Dostoevskij diventa un fumetto

“Le Notti bianche” nell’adattamento di Laprovitera con le tavole di Rispoli
Nella magia straniante di una notte bianca di Pietroburgo, un solitario sognatore senza nome, vagando per la città dove il sole non tramonta mai, incontra Nasten’ka, una ragazza dolce e maliconica come lui. Per quattro notti i due si incontrano, parlano, si confessano. Per quattro notti, il sognatore si apre a un amore impossibile, forse ricambiato, forse no.
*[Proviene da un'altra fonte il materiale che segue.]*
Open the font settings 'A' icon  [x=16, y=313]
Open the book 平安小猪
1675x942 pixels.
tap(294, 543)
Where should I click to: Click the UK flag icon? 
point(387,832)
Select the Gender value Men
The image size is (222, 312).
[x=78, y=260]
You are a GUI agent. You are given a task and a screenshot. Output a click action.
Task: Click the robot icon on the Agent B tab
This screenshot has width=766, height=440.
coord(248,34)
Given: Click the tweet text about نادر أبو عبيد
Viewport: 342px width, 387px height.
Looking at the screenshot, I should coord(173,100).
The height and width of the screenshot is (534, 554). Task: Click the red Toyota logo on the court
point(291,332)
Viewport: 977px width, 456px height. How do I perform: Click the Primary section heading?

Tra i racconti più amati del grande scrittore e filosofo Fëdor Dostoevskij, Le notti bianche è la storia di un uomo profondamente solo che alla realtà preferisce la sua immaginazione, trovando nel rifiuto della vita la felicità.
In questo periodo di diffusa alienazione, questo classico della letteratura risulta quanto mai attuale. Interessante, dunque, la rilettura in chiave moderna attraverso la trasposizioni in immagini che ne hanno fatto Andrea Laprovitera, con i poetici acquerelli di Carlo Rispoli, che calano perfettamente il lettore nelle magiche atmosfere della città russa. Una chicca imperdibile, pubblicata da Edizioni NPE in formato cartonato. In libreria dal 27 gennaio.